(Collected data)

===

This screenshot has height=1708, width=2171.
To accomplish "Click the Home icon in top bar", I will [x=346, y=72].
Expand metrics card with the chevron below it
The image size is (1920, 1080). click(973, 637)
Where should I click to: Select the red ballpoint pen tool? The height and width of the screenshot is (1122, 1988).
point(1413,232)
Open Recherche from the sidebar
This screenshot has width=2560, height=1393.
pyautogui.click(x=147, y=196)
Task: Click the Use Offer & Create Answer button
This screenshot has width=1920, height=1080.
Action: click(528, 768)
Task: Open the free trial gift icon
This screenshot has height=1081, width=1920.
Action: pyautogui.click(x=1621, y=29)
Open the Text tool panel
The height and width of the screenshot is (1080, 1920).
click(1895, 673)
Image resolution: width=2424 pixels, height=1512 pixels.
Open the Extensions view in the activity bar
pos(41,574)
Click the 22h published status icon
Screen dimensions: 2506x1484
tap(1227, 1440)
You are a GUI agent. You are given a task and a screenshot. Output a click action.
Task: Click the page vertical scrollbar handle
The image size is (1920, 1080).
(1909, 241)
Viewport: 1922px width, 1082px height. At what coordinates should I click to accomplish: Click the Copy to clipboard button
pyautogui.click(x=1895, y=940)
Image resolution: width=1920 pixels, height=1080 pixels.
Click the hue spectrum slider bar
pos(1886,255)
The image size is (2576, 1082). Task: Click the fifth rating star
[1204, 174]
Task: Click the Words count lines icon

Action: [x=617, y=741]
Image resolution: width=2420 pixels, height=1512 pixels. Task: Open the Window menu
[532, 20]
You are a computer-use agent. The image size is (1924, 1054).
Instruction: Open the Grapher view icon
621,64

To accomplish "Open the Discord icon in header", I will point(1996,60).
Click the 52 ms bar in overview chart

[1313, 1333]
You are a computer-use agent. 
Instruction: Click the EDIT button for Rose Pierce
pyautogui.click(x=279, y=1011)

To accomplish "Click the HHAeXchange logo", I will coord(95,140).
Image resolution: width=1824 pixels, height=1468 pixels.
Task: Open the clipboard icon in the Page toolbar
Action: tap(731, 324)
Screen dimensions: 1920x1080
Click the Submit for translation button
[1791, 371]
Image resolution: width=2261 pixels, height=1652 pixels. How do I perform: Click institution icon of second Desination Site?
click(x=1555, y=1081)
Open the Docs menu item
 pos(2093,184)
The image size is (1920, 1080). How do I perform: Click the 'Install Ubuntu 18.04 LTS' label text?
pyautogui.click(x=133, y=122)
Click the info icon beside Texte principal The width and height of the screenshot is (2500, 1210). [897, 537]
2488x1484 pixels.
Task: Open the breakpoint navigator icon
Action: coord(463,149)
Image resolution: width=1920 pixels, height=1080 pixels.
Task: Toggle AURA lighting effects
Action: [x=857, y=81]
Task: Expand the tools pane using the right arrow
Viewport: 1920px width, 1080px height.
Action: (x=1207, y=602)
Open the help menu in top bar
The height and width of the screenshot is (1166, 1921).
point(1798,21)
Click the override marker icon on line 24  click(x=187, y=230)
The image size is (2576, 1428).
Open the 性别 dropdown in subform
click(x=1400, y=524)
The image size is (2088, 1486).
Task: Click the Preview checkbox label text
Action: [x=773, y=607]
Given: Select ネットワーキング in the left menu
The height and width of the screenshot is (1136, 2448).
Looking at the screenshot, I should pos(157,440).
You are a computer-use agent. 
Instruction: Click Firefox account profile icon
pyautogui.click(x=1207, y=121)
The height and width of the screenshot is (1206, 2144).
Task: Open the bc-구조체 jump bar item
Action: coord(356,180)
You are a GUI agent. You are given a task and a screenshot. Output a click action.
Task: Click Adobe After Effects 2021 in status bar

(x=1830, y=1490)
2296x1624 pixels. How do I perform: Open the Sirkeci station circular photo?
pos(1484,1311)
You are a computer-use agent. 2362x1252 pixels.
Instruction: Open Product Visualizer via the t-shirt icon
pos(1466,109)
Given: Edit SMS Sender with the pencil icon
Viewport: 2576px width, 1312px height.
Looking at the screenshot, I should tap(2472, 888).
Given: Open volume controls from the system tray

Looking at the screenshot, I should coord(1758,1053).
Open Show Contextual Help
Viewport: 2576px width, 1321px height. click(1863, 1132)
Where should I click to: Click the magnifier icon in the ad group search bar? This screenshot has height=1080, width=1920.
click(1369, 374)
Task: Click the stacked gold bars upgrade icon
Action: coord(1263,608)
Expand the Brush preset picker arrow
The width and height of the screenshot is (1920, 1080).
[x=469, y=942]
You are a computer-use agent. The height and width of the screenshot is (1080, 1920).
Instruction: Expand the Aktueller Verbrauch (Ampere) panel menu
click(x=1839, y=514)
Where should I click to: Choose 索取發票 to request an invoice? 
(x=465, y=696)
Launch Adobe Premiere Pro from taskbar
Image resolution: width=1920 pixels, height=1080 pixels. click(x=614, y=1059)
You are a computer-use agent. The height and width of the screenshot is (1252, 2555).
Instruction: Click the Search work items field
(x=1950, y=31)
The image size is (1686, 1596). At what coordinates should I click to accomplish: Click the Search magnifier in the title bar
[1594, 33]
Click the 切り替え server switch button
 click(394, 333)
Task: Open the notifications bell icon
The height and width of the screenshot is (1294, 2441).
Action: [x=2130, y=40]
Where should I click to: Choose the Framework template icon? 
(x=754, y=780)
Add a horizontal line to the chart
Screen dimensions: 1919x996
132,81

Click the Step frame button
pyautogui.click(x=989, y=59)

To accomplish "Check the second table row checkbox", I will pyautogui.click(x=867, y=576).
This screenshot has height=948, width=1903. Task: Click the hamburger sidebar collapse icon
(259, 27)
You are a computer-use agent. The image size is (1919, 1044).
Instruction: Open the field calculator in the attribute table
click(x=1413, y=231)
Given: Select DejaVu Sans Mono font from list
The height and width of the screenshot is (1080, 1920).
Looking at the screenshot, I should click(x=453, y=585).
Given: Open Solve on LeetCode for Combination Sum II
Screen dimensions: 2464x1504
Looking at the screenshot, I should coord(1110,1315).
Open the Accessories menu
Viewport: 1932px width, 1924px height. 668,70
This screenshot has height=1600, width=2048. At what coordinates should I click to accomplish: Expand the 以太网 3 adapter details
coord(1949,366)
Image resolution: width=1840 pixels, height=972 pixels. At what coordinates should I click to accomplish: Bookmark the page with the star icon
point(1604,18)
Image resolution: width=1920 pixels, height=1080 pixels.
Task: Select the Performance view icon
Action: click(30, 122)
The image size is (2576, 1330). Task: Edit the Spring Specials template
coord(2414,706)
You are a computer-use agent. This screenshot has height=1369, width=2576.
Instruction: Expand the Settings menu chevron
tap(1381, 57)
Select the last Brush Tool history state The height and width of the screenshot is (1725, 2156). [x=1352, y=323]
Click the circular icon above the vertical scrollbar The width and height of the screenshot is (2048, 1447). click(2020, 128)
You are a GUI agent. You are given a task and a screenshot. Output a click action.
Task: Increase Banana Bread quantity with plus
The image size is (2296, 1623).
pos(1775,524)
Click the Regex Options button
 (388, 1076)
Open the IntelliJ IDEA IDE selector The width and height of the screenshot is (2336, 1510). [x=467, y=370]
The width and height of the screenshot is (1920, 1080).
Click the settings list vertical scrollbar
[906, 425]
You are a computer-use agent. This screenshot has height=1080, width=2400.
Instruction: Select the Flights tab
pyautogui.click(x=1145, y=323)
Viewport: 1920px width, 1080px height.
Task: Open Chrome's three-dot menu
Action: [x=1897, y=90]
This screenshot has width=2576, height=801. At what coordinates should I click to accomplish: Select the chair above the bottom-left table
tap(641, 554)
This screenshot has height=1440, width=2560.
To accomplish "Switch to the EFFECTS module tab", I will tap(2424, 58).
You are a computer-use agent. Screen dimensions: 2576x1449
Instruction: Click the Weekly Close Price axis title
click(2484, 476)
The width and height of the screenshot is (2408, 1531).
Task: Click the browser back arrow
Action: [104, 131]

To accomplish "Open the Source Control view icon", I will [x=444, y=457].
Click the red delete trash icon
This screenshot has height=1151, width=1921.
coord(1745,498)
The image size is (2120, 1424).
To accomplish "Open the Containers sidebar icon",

===

What this task involves –
Return exactly the lines above from the line that has "The image size is (2576, 1330)." through the line that has "Select the last", inclusive, and nothing else.

Result below –
The image size is (2576, 1330). Task: Edit the Spring Specials template
coord(2414,706)
You are a computer-use agent. This screenshot has height=1369, width=2576.
Instruction: Expand the Settings menu chevron
tap(1381, 57)
Select the last Brush Tool history state The height and width of the screenshot is (1725, 2156). [x=1352, y=323]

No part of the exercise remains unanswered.